In the data below, how many lines include the string "agent"? Give only the number.

─── Provided records ───

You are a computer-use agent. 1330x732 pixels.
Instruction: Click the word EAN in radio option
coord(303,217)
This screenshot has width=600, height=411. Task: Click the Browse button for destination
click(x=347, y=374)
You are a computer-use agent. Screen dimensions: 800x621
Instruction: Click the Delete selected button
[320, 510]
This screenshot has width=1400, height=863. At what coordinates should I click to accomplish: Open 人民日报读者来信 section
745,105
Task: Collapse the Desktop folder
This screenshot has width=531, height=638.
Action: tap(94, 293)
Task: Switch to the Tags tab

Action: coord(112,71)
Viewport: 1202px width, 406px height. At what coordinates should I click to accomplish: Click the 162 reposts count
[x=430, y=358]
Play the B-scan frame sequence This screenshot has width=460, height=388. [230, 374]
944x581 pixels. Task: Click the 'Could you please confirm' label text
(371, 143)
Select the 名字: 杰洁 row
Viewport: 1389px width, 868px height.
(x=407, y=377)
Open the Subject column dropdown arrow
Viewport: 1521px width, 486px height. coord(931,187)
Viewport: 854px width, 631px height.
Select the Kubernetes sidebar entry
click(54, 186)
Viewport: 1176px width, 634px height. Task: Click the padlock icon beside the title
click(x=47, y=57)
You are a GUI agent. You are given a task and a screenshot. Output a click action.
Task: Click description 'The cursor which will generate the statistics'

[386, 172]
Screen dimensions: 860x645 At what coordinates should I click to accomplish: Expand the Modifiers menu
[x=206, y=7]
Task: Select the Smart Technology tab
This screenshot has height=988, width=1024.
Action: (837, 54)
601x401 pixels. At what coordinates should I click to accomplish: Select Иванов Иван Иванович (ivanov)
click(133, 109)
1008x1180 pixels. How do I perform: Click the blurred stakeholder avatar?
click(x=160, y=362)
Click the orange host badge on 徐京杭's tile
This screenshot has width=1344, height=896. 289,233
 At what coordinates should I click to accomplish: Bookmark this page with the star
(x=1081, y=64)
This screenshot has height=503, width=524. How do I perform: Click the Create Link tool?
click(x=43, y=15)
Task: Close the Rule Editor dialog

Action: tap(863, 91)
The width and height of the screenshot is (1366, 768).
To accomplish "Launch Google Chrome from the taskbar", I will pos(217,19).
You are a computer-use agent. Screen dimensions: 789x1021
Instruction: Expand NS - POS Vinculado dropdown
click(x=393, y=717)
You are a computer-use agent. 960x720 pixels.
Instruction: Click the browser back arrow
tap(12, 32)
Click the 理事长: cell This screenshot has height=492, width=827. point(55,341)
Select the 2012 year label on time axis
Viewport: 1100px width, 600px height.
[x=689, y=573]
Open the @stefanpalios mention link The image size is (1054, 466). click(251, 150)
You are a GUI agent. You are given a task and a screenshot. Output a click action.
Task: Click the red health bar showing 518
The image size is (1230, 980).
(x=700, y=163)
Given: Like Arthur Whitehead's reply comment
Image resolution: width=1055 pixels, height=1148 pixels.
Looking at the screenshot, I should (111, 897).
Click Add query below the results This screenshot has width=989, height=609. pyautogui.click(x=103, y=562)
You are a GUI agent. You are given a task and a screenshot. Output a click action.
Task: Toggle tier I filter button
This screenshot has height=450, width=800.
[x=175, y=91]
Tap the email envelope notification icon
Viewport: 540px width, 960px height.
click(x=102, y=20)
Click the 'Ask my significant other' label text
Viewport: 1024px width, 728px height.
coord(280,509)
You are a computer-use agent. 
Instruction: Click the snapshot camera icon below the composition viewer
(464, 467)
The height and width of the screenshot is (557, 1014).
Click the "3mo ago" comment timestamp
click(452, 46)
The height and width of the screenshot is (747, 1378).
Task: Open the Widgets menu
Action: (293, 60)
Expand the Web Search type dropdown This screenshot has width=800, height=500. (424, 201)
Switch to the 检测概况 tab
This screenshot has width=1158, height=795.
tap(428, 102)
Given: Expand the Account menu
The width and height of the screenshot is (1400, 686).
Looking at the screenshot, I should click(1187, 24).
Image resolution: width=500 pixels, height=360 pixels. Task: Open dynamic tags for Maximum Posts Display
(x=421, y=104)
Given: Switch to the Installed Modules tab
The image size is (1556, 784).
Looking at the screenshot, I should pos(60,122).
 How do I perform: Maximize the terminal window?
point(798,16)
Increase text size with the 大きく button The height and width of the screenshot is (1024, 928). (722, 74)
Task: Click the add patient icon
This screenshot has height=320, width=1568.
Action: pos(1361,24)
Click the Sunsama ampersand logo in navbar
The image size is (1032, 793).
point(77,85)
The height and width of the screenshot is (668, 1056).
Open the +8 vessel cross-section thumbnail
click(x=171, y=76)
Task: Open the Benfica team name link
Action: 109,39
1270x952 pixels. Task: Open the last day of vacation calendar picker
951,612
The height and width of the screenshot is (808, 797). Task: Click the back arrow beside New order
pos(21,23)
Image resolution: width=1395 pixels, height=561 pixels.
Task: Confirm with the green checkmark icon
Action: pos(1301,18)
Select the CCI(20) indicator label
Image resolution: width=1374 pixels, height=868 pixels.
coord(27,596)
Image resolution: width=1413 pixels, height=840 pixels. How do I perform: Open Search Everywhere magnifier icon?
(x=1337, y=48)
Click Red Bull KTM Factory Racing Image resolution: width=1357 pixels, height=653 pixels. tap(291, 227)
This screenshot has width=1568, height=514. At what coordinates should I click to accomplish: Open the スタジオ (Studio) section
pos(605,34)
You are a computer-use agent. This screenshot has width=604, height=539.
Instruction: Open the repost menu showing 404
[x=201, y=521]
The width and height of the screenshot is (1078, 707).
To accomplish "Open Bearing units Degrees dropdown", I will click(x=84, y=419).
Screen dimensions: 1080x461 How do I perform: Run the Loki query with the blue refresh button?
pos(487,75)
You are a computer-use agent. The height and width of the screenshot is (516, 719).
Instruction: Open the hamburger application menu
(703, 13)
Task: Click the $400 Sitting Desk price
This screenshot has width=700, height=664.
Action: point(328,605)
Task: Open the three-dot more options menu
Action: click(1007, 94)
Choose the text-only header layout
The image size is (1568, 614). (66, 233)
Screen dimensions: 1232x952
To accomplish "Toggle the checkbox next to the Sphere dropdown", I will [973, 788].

───

**Response area:** 10